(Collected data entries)
=== Section Start ===

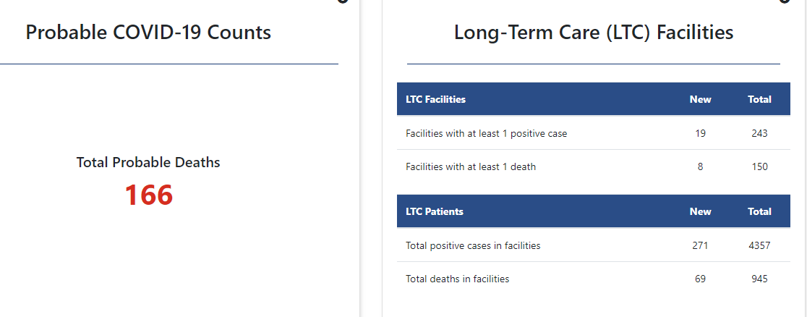Click the 4357 total positive cases value
The width and height of the screenshot is (807, 317).
(760, 245)
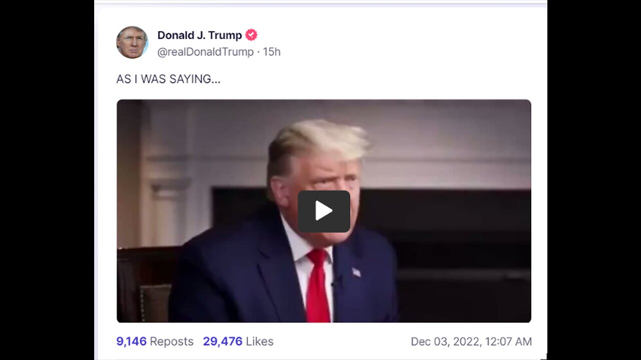641x360 pixels.
Task: View the 29,476 like count
Action: 222,342
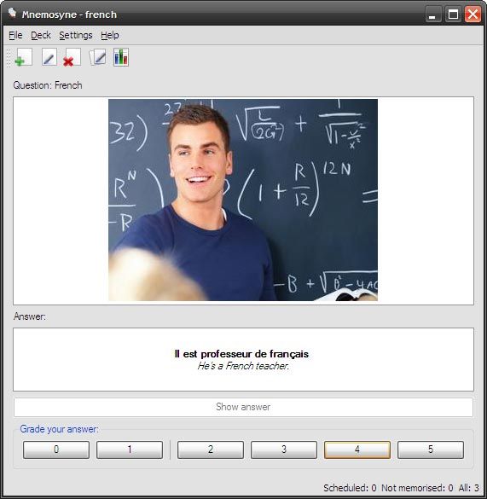Grade your answer with 1

click(130, 450)
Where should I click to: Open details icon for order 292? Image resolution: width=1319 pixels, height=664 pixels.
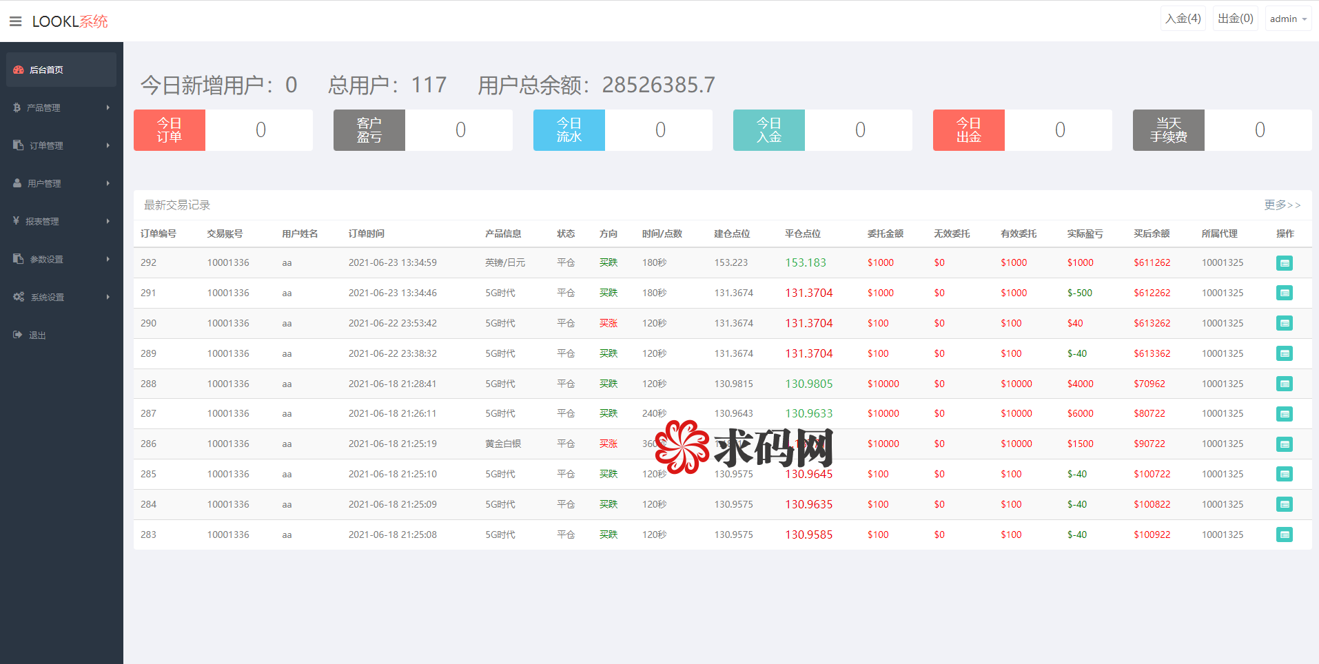pyautogui.click(x=1284, y=263)
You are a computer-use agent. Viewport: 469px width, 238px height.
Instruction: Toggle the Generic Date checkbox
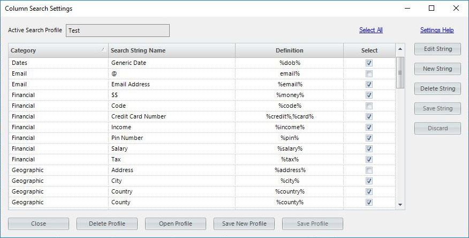369,63
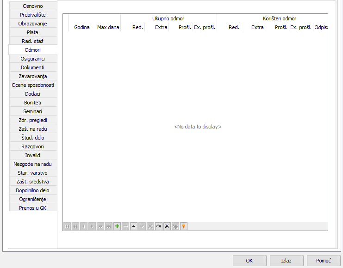
Task: Open the Zdr. pregledi tab
Action: click(x=33, y=120)
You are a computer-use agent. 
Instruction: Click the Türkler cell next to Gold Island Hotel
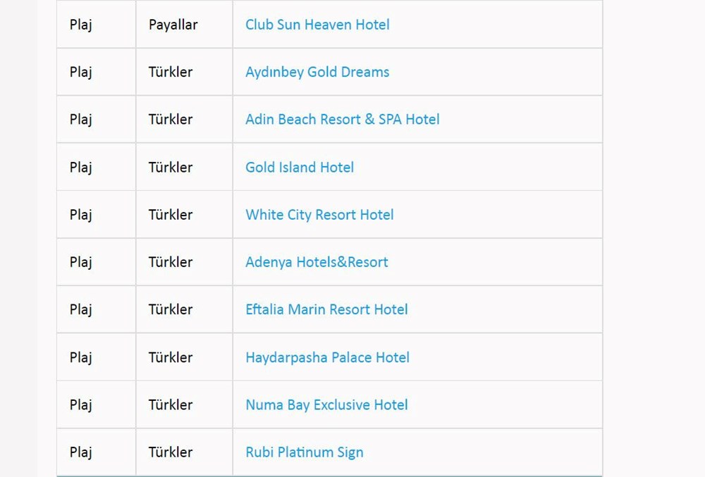click(x=170, y=167)
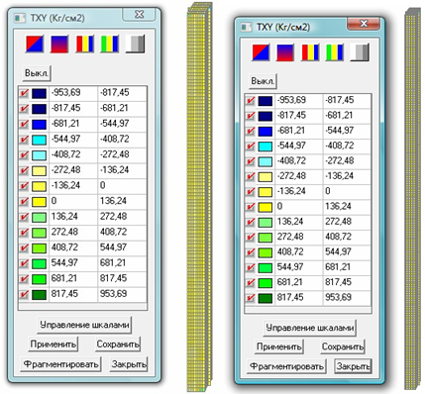This screenshot has width=425, height=394.
Task: Click cyan color swatch for -544,97 in left dialog
Action: point(39,140)
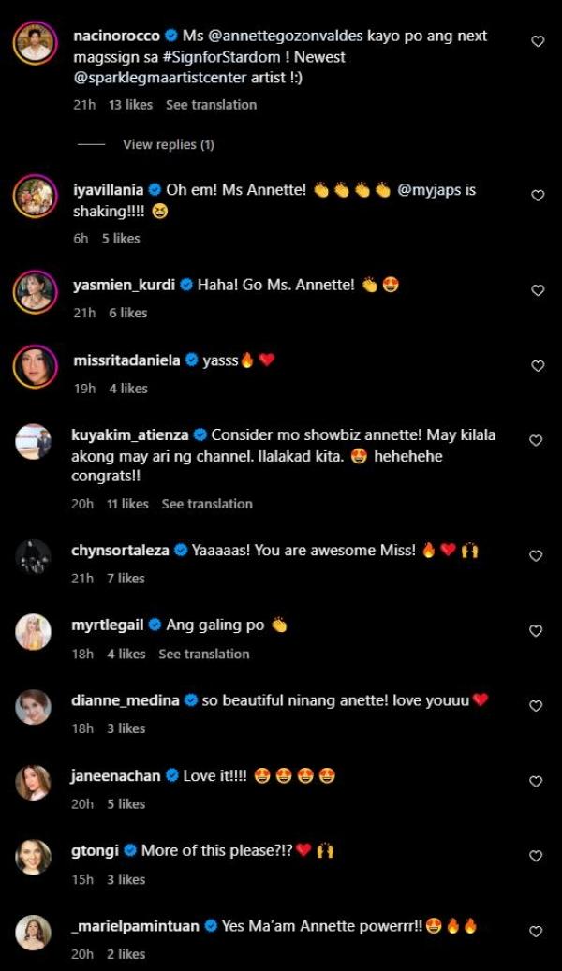
Task: Show translation for myrtlegail's comment
Action: click(203, 654)
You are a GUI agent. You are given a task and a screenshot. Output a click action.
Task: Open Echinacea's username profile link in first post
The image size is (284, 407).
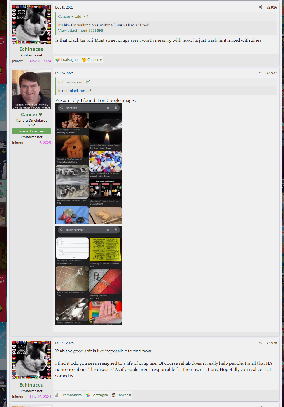tap(31, 49)
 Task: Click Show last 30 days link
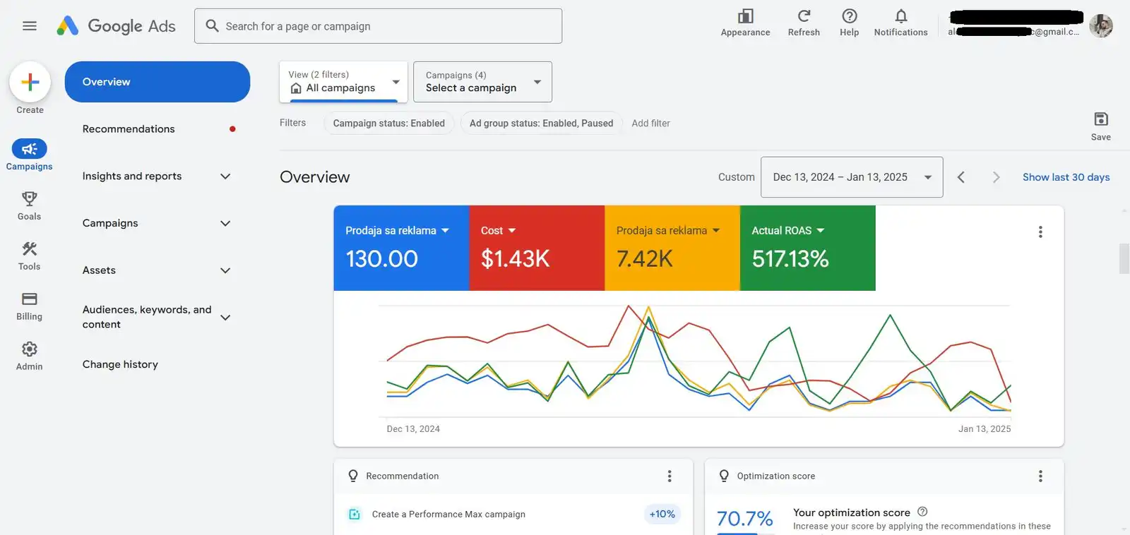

=== Section End ===

> **What to work on**
No pictures should appear in the answer, which is to be the lines from the line with "The image size is (284, 407)." through the end of the records above, restated exactly.

> **Answer below**
The image size is (284, 407).
tap(31, 49)
 Task: Click Show last 30 days link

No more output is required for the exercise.